Required work:
Give back an exact copy of the entries beneath, minus the pictures.

Entries shown:
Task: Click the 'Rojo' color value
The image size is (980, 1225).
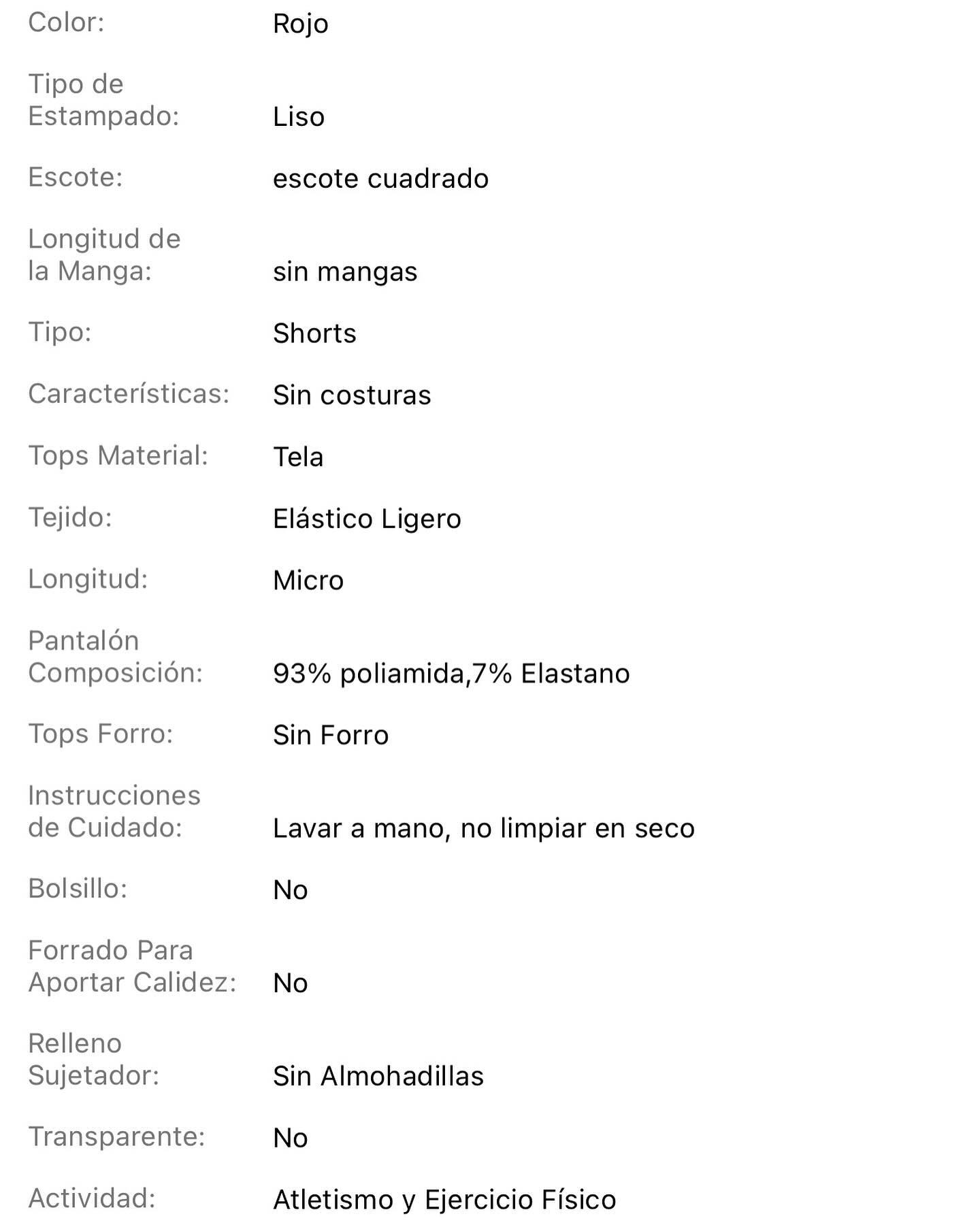Action: pos(300,24)
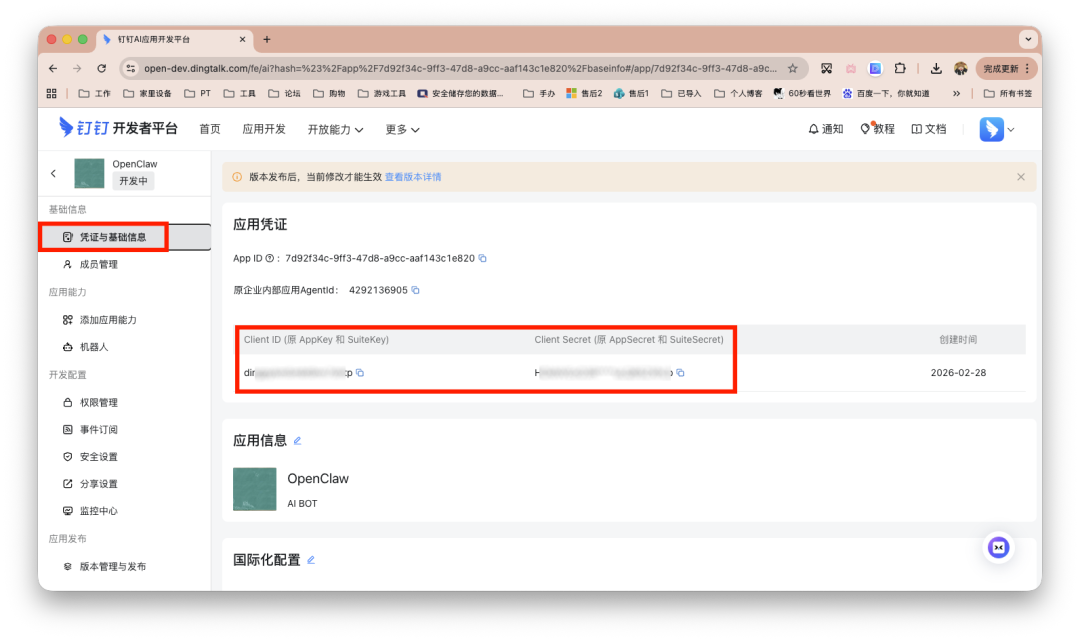Select 首页 in the top navigation
1080x641 pixels.
pyautogui.click(x=210, y=128)
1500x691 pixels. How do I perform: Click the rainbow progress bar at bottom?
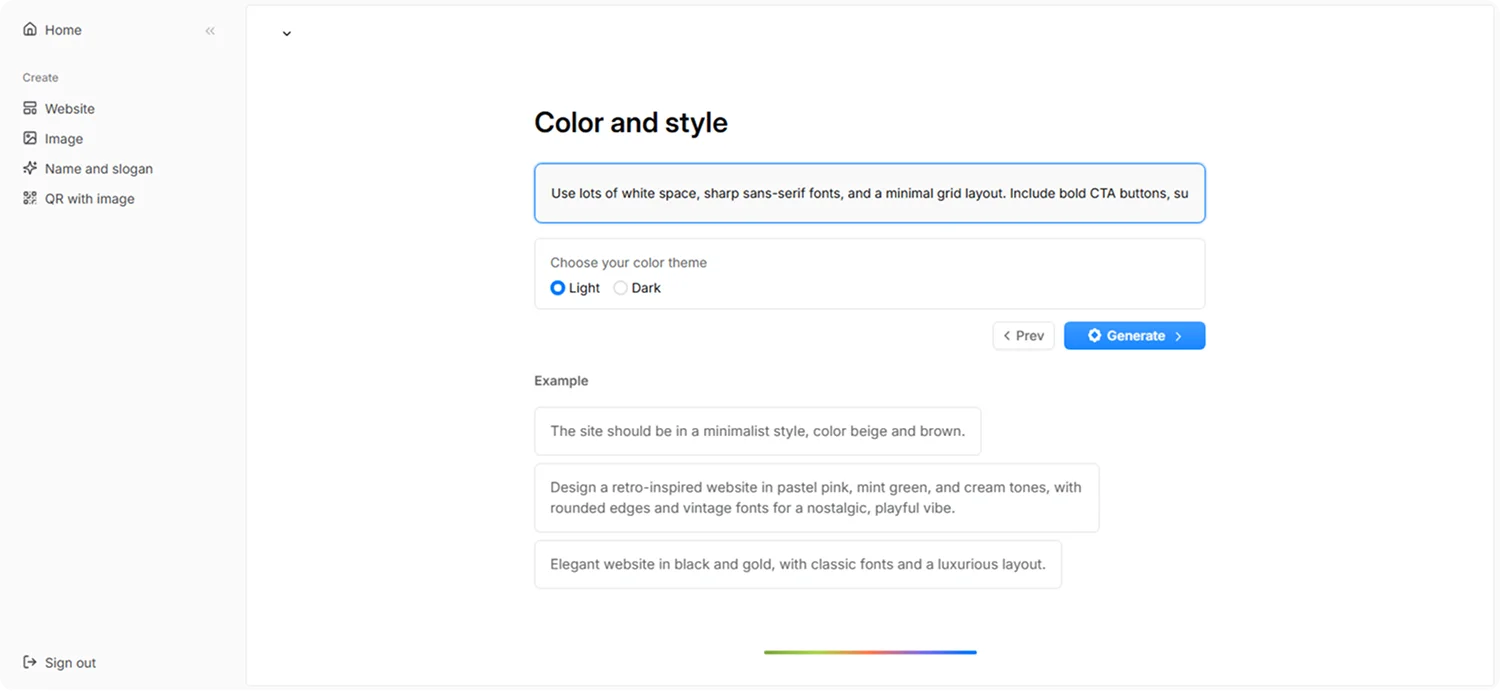coord(870,652)
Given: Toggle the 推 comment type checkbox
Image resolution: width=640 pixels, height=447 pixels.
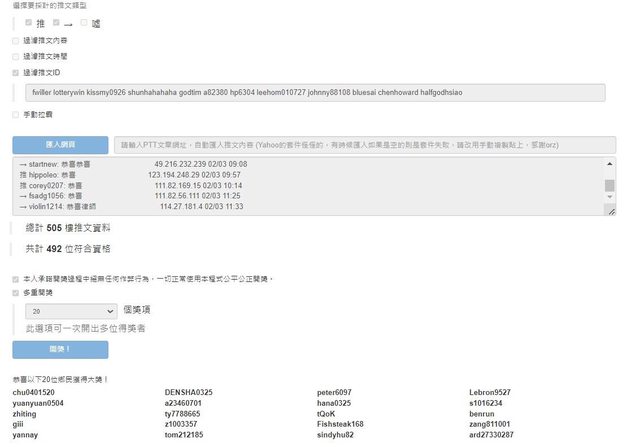Looking at the screenshot, I should click(x=29, y=22).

Result below:
Task: Click the 'Rojo' color value
The image size is (980, 1225).
Action: pos(300,24)
Select 首页 in the top navigation
1080x641 pixels.
pyautogui.click(x=210, y=128)
1500x691 pixels. How do I perform: Click the rainbow progress bar at bottom?
coord(870,652)
Given: Toggle the 推 comment type checkbox
Image resolution: width=640 pixels, height=447 pixels.
Looking at the screenshot, I should click(x=29, y=22).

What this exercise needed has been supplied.